● PROVIDED TEXT
NY students march against the war

New York--2,000 New York University and New York City public and parochial school students, community activists and residents of Greenwich Village marched through the streets of Manhattan on Nov. 20 against the looming U.S.-led war against Iraq.

The march was planned by NYU students as an outgrowth of a student walkout to protest the war. At about 12:30 p.m., students began assembling in front of the shining, multi-million dollar Stern Business School Building at W. 4th and Mercer Streets on NYU’s campus in Greenwich Village. By about 1 p.m. a large crowd of several hundred excited students had gathered. Soon after students spontaneously took to the street and started marching up University Place towards Union Square. The protest became a kind of moving street carnival with many people on sidewalks giving the peace sign in support of the anti-war message.

● CHALLENGES
#1 Answer these questions using the report on the New York antiwar march.
(a) On what date did the march take place?
(b) At which streets did students begin assembling?
(c) Toward what destination did the students march up University Place?
#2 Repeat the passage from the report on the New York antiwar march, starting with "NY students march" and going on through "the anti-war message.".
#3 Go on with the report on the New York antiwar march, writing what comes after its final sentence.

[Text and item location records]
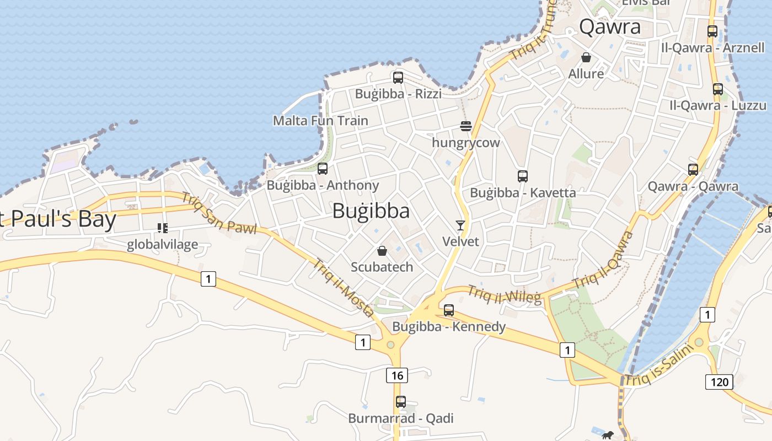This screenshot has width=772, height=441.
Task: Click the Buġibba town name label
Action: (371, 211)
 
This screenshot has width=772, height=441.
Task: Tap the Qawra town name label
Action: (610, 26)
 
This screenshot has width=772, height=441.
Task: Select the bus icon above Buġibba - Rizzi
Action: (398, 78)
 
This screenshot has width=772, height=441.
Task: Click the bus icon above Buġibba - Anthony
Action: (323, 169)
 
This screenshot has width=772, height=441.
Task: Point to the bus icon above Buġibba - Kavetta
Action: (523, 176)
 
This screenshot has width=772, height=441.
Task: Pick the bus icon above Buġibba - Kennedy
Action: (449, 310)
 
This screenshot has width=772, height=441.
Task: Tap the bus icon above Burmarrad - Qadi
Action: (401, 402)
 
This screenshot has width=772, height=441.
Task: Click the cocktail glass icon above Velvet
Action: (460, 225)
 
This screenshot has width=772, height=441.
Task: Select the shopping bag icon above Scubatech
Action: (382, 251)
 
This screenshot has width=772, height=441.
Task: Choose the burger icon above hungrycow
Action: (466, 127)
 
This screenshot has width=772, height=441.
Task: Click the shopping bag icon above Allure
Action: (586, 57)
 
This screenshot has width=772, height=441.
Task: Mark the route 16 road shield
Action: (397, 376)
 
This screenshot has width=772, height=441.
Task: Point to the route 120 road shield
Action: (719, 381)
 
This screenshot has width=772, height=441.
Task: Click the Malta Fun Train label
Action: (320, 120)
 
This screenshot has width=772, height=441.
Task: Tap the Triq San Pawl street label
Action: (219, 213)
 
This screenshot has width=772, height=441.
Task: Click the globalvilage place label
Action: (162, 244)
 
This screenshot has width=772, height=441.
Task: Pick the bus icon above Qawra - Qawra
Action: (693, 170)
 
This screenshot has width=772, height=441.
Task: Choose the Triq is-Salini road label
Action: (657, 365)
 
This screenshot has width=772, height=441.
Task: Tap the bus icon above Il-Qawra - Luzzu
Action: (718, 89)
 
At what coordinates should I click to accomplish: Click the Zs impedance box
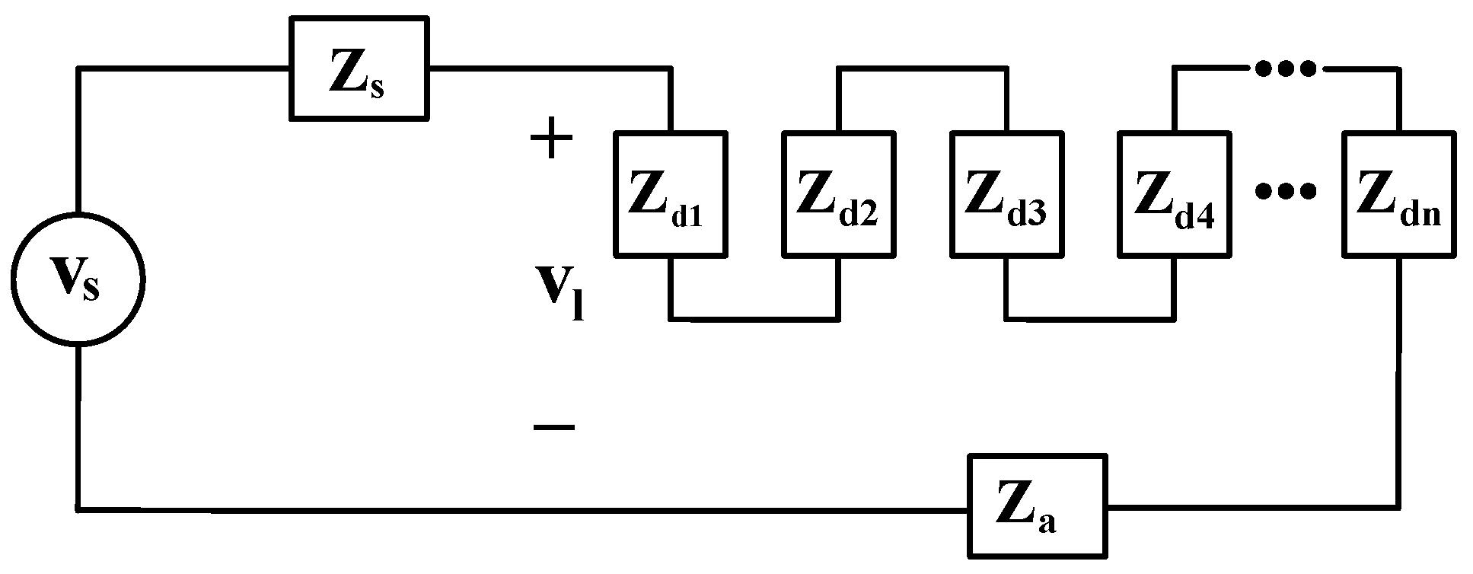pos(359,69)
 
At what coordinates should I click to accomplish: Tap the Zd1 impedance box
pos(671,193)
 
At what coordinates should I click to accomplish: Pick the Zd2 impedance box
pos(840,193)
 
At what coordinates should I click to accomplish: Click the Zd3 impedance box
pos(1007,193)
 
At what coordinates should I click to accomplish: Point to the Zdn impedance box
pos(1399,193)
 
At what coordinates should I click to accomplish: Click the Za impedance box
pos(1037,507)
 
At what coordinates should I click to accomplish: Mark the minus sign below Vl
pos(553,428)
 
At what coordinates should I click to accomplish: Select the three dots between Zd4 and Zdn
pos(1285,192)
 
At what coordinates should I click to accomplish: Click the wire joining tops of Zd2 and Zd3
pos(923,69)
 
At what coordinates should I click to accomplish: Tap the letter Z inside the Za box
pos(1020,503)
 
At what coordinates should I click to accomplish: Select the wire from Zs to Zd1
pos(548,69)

● ANSWERS PROVIDED
#1
(a) Nov. 20
(b) W. 4th and Mercer Streets
(c) Union Square

#2
NY students march against the war

New York--2,000 New York University and New York City public and parochial school students, community activists and residents of Greenwich Village marched through the streets of Manhattan on Nov. 20 against the looming U.S.-led war against Iraq.

The march was planned by NYU students as an outgrowth of a student walkout to protest the war. At about 12:30 p.m., students began assembling in front of the shining, multi-million dollar Stern Business School Building at W. 4th and Mercer Streets on NYU’s campus in Greenwich Village. By about 1 p.m. a large crowd of several hundred excited students had gathered. Soon after students spontaneously took to the street and started marching up University Place towards Union Square. The protest became a kind of moving street carnival with many people on sidewalks giving the peace sign in support of the anti-war message.

#3
At Union Square, a hub of New York City radical activity throughout much of the last century, the march seemed to sputter. Police, who had been conspicuously absent up to that point, began arriving in droves. They ordered people out of the major intersection. Marchers, however, regained their momentum, and began heading back towards NYU via Broadway. Initially police had kept the marchers on the sidewalks. But within minutes, students spontaneously spilled into the streets, some locking arms as they walked jubilantly down New York’s most famous street on this warm, late-fall day. Protesters then marched into Washington Square park, where anti-war organizers had set up a stage for a speaking program.

Without question, the demonstration injected anti-war militancy into the NYU student body and the neighboring community. Several hundred high school and even middle school students as well as downtown residents joined in as the demonstration moved through the Village.

A twenty something African-American graduate student noted, "It was good to see so many people out, especially people of color." One young Black woman asserted, "I didn’t feel as alienated as I have at some anti-globalization events." Perhaps Ramon Alejandro Suarez, a NYU history graduate student, put it best: "The march brought together diverse elements of the student body against the unjust foreign policy of our current administration."